The notion, which has not changed, that there is a male breadwinner to support every household reinforces the occupational segregation and low wages of women in the labour force. In 1992, 61% of 2-parent families had both spouses employed. Without the wives' earnings, 16% of these families would live below the low-income cut-off (spends more than half of income on food, shelter and clothing). Wives' earnings represented 31% of the income of dual earner families. Many female single parents do not earn enough to live on after child care and other costs of working outside the home are deducted.

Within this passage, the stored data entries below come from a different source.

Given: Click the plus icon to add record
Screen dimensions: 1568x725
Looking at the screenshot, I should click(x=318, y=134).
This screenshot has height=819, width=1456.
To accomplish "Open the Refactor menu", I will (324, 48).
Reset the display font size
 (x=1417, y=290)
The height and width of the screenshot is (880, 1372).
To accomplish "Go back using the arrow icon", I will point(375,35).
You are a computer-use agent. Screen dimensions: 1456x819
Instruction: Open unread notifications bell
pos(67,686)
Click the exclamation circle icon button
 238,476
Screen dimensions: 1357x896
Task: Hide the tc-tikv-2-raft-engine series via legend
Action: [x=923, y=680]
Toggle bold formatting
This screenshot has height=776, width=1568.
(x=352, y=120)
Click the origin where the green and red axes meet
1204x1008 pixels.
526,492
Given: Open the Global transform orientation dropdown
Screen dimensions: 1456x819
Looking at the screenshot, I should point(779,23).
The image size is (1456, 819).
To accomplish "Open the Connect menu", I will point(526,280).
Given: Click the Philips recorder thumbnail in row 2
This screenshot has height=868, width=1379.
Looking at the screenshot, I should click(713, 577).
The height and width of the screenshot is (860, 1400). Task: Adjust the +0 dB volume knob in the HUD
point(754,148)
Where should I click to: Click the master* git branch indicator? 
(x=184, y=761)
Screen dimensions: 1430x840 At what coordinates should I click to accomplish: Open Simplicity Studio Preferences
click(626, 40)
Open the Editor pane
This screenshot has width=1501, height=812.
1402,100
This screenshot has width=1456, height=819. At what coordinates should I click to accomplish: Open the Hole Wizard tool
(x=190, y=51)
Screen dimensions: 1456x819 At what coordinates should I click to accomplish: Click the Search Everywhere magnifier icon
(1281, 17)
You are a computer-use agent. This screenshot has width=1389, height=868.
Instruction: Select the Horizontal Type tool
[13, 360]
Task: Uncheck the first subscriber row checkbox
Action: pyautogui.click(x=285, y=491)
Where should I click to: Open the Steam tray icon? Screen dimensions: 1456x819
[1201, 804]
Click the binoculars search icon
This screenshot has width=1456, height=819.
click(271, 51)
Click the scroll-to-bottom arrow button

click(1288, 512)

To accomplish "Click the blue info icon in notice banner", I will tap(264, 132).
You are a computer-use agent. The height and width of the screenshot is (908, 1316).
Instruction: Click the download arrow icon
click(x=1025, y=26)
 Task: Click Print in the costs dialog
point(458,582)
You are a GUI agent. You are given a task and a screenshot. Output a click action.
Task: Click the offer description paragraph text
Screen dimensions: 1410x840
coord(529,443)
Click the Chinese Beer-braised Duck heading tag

In 1993, 60% of all families headed by lone parent mothers had incomes that fell below the low-income cut-off. Fifty-six percent of elderly women also live with low incomes; because most of these women worked all their lives in the home they have no work-related pension of their own. Husbands' pension plans seldom provide adequate protection for their surviving wives. Government restraint has increased unemployment and decreased necessary services in health, welfare and education making it increasingly difficult for these groups (see Poverty).

Labour Force Changes

Since the deep recession of the 1980s, real wages and consequently the standard of living have been declining. Economic setbacks and restructuring by government and the private sector has resulted in a decline in the number of full-time jobs and an increase in part-time work. By 1994, 23% of all jobs were part-time and rates for women remained relatively constant at 69%, although some men moved into part-time jobs. Between 1976 and 1994, the percentage of involuntary part-time work tripled from 12% to 36%, and 34% of part-time women workers wanted full-time work in 1994. This also meant that many people were forced to hold more than one job to earn a living. In 1994, women, especially young women, had higher rates of multiple job holding than men (see Work).

Achieving Equality

Achieving this goal would require major social, political and economic changes in order to create structures such as parental leave and child-care programs that support women and overturn existing structures such as labour-force segregation and low wages that are disadvantageous to women. It would also require changes in attitudes that divide work in the labour force and work in the home into "women's" work and "men's" work.

Double Burden

As government services are cut back many of the higher-paying jobs for women disappear. New jobs based on new technologies will strand many women at home in "high-tech" sweatshops - a modern incarnation of the traditional piece-rate work for which little legislation exists. Without adequate government services, the care of children, the elderly, the disabled and the unemployed will once again fall on the shoulders of women, who are still generally considered responsible for this work. It appears, therefore, that women's work in the home is expanding, although it is increasingly necessary for women to be income earners, either as sole supporters of single-parent families or as members of 2-parent families. In this context, women's struggle for equality becomes even more difficult. Yet the struggle continues, as many women try to reach the goal of a society where women and men equally combine and share work and family responsibilities.